My opinion is that you need carbs, as well as protein and fat, to be healthy. You need more for higher activity levels. Check an arctic ration calorie content for that! Please don’t come a me with random stuff such as Inuits or cannibals or whatever. I am a western white male, this is how I roll! What I actually do day to day is eat breakfast lunch and dinner in moderation, with a protein shake mid-morning and mid-afternoon. Cut down on the beer / alcohol.

I used to cut the carbs pretty hard, so for example would eat scrambled eggs for breakfast with no bread. Recently, I have added a nice piece of whole wheat toast back into the equation. I feel better. I might have gone to Chik-fil-a for lunch and literally just eaten chicken. Now I will get a chicken burger with bun and eat that. I feel better and I am not putting weight back on. I will eat the recommended fist-sized portion of rice or carbs with dinner. I am not putting weight on and I feel better.
★ ★ ★ ★
● Work instruction A: Say whether each statement below agrees with the passage on eating carbs, answering yes or no and quoting the deciding words from it. (i) The writer now has whole wheat toast with breakfast. (ii) The writer has gained weight back since eating more carbs. (iii) The writer has a protein shake with dinner.
● Work instruction B: Carry the passage on eating carbs forward from its last sentence.

● Data shown:
★ ★ ★ ★
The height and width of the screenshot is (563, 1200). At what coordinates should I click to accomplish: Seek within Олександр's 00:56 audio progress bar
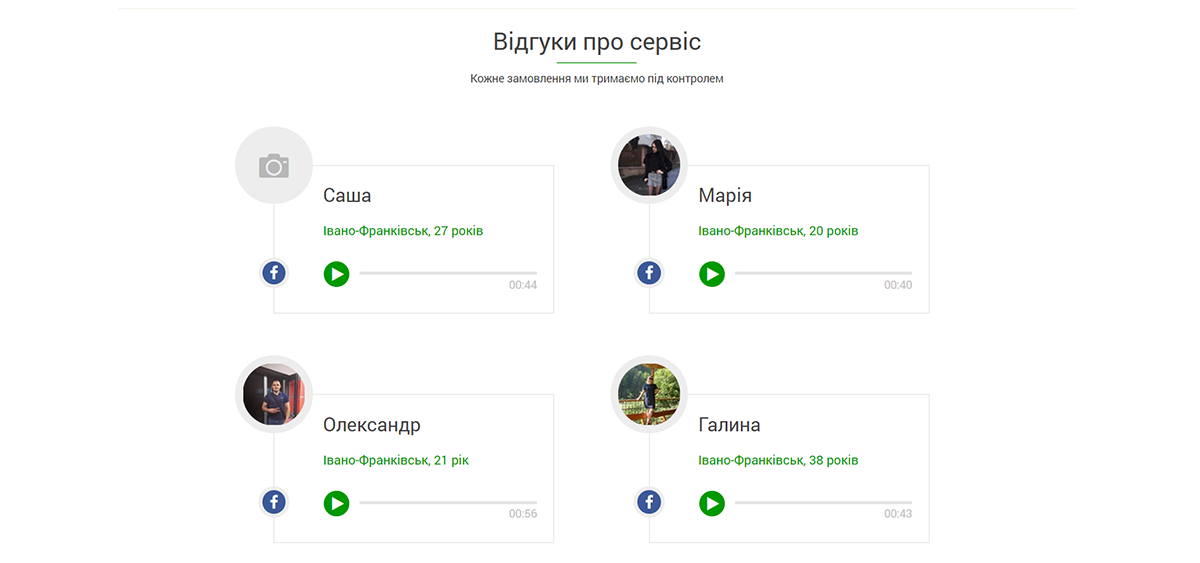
★ ★ ★ ★
● Answer A:
(i) Yes: "Recently, I have added a nice piece of whole wheat toast back into the equation."
(ii) No: "I feel better and I am not putting weight back on."
(iii) No: "with a protein shake mid-morning and mid-afternoon."

● Answer B:
I personally think a lot of the diets out there are not sensible and probably not safe. I think the primary benefit of these diets is lifestyle change so that when people go on them, they are in effect cutting calories and probably also making a conscious decision to do exercise. And then they are amazed that they lose weight and will be utterly religious in their defense of the specific diet. If it works for you, fine, but be careful in the long run. Keto? Not sold. Also seen plenty of research where it is not healthy / safe, but I’m sure you have your counter-research and that guy who can run all day for seven days at a time eating nothing but a cube of lard…..! Vegan / vegetarian? Get the hell out of here! Carnivore? Yummy, but not sold. And anyway, how spoiled is the very idea of a first-world ‘steak at every meal’ carnivore diet, and how sustainable is that? What about a survival situation? How often did cavemen eat meat? Maybe once a month when they could catch it!

The main  thing is that you will not lose weight with exercise alone, you have to work the diet. The way to work the diet involves a little self-control, but it does not have to be torture. Just watch what you are putting down your neck, and restrict the calories appropriate to your workload.

I hope these notes are helpful to you, and I wish you well on your journey towards being the best tactical protector, the best Warrior Citizen, you can be.

3 Comments

  1. Richard Steven Hack says:

    Tried to sit through a “Great Courses” course on obesity. Had to quit after a couple hours because all the scientists could say was “we don’t know”. “We don’t know why people get fat”, “we don’t know how people lose weight”, “we don’t know why people regain weight after a diet”, etc., etc. Depressing how ignorant the medical profession is.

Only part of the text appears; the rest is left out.